You’ll find more of Negrete in “Dreams & Dryspells” than you would on any other song she’s released to date. The track has grown with Negrete, with its concept originating over 4 years ago. Not all of her songs take this long to mature – she wrote her previous standout single “Lost In Translation” in about an hour – but “Dreams & Dryspells” required more lived experience to reach its full potential. “I didn’t necessarily know how to expand on the idea of 'Dreams & Dryspells' but now I’m in a totally different place in life…we turned it into something completely different than it was supposed to be originally, but it took a more fun approach to it,” Negrete explains. 

The track is fun, sure, but it's just as much enchanting, with Negrete describing it as “the adrenaline of when someone you’ve been entangled with starts playing games and the communication runs dry...leaving you feeling like they’ve casted a spell on you.” Emphasizing the “spooky bruja” side of her personality, “Dreams & Dryspells” amplifies Negrete’s soft and transfixing vocals. Taking a more active role in her songs, truly coming into her own as a Chicana/Latina artist. For her, it's not only about embracing these elements of herself but also making them visible. Growing up as a mixed-race individual, she’s been active in promoting acceptance for others in their respective cultures. “Growing up in Iowa, it's very difficult to be immersed in Mexican culture.

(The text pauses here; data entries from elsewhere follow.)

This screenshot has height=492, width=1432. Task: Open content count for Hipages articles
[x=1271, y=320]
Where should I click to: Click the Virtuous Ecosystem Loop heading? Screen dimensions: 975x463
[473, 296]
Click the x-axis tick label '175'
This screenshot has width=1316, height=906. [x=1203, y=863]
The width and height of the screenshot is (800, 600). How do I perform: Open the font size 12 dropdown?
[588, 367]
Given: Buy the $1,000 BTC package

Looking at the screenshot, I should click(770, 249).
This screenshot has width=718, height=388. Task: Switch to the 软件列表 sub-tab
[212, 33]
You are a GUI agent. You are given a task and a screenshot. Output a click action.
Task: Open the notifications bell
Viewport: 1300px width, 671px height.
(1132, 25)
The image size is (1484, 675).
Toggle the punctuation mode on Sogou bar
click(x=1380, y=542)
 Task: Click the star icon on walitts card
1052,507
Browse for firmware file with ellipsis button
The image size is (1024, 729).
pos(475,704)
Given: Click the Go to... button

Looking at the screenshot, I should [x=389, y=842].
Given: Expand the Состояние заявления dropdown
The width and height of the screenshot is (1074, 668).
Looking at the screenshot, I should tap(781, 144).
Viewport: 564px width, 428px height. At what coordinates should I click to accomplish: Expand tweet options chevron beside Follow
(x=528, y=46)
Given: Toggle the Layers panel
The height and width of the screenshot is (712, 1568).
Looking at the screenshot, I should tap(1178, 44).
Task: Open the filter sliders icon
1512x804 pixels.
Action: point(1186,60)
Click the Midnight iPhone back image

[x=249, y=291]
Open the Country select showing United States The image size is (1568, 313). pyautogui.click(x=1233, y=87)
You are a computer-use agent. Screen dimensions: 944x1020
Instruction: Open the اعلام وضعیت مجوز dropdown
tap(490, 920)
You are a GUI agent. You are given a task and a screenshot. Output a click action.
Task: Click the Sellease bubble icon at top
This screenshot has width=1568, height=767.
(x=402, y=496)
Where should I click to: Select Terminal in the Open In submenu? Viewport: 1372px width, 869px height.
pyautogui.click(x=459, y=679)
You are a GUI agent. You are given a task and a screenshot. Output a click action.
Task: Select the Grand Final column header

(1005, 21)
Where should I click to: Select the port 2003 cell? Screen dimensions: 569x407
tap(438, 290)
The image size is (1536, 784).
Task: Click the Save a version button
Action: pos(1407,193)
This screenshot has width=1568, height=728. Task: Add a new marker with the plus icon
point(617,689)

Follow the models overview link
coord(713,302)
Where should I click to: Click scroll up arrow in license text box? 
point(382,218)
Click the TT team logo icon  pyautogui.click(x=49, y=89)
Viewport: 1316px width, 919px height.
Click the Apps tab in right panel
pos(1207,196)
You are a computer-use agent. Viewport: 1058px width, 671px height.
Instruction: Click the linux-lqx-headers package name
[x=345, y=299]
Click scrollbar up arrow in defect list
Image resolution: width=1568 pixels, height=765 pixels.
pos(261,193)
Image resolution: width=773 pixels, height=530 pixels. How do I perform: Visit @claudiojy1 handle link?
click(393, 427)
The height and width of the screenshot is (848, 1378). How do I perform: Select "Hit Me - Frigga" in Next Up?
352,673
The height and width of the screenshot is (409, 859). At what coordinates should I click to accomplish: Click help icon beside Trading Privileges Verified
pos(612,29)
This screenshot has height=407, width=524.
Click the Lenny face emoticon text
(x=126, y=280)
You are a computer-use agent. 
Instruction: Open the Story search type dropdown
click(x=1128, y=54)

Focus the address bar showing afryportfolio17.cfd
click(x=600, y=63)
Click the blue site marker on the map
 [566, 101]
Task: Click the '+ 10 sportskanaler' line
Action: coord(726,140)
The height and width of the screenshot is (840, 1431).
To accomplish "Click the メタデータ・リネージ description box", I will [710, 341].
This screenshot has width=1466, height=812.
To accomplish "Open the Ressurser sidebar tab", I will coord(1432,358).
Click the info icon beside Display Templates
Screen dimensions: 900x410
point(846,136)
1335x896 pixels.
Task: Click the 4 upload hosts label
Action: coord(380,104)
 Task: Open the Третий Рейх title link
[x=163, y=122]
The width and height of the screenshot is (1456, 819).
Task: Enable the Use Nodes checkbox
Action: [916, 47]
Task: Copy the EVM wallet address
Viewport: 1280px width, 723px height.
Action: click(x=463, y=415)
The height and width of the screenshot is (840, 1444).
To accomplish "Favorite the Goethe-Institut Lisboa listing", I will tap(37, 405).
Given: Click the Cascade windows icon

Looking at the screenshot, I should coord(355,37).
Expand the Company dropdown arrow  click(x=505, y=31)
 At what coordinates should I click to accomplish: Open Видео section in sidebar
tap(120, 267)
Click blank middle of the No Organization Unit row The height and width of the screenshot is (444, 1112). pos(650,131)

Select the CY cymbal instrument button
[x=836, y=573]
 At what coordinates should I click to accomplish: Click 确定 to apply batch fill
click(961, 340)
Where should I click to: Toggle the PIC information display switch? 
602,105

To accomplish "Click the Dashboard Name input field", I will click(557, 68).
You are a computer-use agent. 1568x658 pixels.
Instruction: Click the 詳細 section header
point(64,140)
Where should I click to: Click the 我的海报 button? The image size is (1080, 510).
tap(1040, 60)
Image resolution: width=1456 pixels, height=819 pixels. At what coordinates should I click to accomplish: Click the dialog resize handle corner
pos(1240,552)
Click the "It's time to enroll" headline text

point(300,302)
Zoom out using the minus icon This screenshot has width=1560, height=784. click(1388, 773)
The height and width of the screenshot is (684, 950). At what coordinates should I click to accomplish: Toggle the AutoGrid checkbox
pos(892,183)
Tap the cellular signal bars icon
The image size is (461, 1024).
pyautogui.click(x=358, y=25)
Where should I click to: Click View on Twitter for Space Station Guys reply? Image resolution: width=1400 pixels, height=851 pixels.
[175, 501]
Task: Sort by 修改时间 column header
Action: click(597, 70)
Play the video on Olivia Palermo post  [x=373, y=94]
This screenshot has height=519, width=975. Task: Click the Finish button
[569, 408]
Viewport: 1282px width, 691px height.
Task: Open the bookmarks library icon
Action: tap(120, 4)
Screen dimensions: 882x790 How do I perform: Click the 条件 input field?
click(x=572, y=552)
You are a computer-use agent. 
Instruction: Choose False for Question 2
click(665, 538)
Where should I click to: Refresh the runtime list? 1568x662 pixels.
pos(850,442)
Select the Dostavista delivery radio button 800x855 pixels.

I started making it more a priority because you can get shamed from both sides,” she says, going on to explain that the experience of being multi-racial “leaves you with this feeling like you’re a disappointment, when really it's just not your fault at all.” Growing up, she was ridiculed for not being immersed enough in Mexican culture by others who belonged to that community while still being seen as a minority in the eyes of others. Often finding herself in “this place where you don’t really know where you belong,” Negrete has recently found comfort and a sense of belonging by immersing herself in her Mexican heritage. Traveling to Mexico and partaking in the culture has provided her some closure as to who she is as an artist and a person. If ever you need the proof that Emma Negrete has found her way, all you have to do is press play.